Zwelithini’s comments resonated with many poverty-stricken South Africans who say foreigners have taken advantage of lax immigration rules to flood the country and “steal” jobs. TV stations across the country have broadcast scenes of angry mobs armed with machetes looting immigrant-owned shops.
According to census data, South Africa has an estimated 1.7 million foreigners living within its borders, though many claim the figure to be much higher. Though it is one of the continent’s economic power houses, the country is nonetheless grappling with high unemployment, poor services and crime.

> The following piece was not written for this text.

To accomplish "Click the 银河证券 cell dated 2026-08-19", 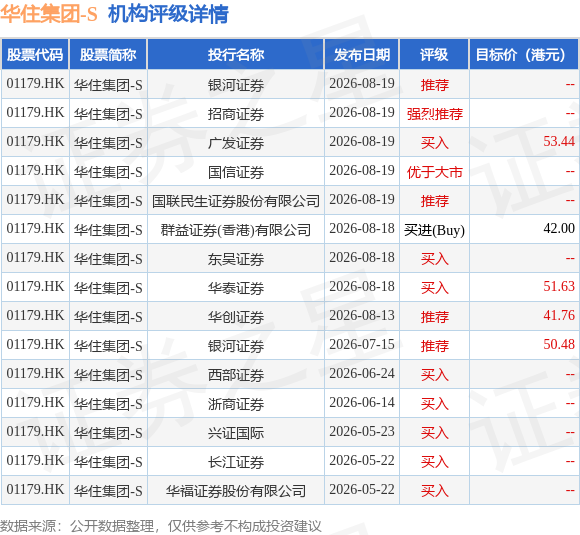I will (236, 85).
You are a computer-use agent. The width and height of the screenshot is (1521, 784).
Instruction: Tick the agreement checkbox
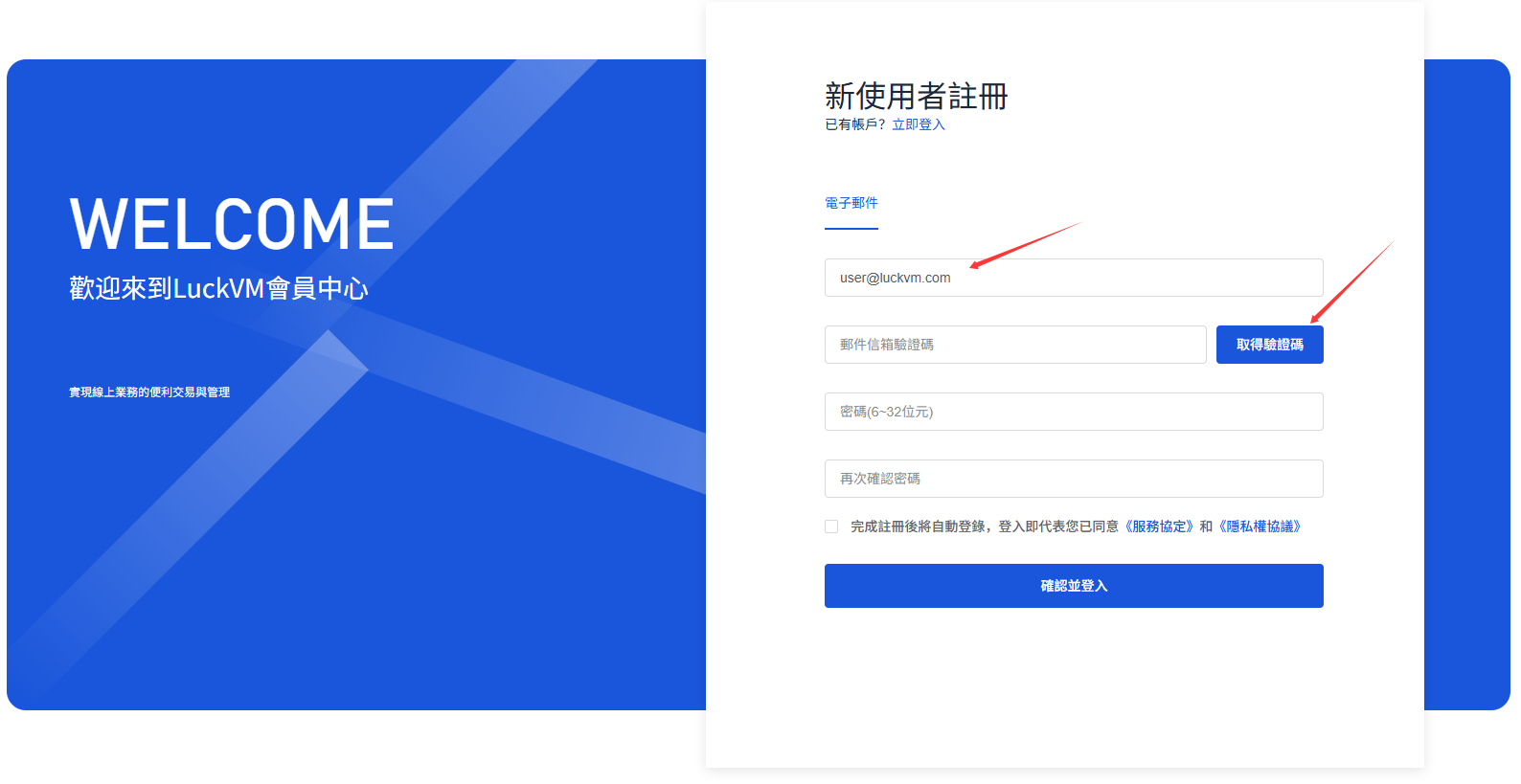click(x=831, y=526)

Zwelithini has since said his words were taken out of context. But the xenophobic violence they sparked is the worst in the country since 2008, when at least 67 people were killed.
As a result thousands of immigrants from countries like Zimbabwe, Malawi, Zambia and Mozambique have fled to refugee camps.
Some of them spoke to Reuters from a packed camp outside Johannesburg, where armed police patrolled the camp’s razor wire fenced perimeter.
Chimukako explained that he had left his home country of Zimbabwe because of its economic collapse, blamed by many on nearly three decades of President Robert Mugabe’s rule there.
“There are no jobs, even the food is hard to get,” he said. “If I go back to Zimbabwe I will starve.”
But many South Africans for whom the day-to-day is equally tough, struggle to sympathize with the immigrants.
“It’s hard here without a job, too many foreigners,” unemployed South African Thuthu Mchunu told Reuters from Actonville in east Johannesburg, nodding toward a row of abandoned shops mostly owned by immigrants.
“They take the jobs. They do them for small money.”
Zuma and his colleagues in the ANC, the anti-apartheid party once led by late Nelson Mandela, have condemned the violence and urged South Africans not to vent their frustrations at foreigners.
But many experts believe it is the failure of the ANC to alleviate poverty and redistribute wealth since the end of white-minority rule twenty years ago that is the root cause of the unrest.
South Africa has made significant progress in delivering broad access to housing and basic services since 1994 but millions of people from the black majority still live in shanty towns, while a quarter of people are unemployed and 60 percent of youths are without jobs.
“Xenophobia is becoming a barometer of dissatisfaction for the lack of service delivery and jobs,” said Hamadziripi Tamukamoyo, a researcher at the Pretoria-based Institution for Security Studies.
“Frustrated South Africans are picking on soft targets.”
The violence is tarnishing South Africa’s post-apartheid image as a for the oppressed, encapsulated by Mandela’s vision of a unified “Rainbow Nation”.
The damage is worse because thousands of South Africans took refuge in the same neighboring countries seeking help now, when they endured decades of violence under white-minority apartheid government.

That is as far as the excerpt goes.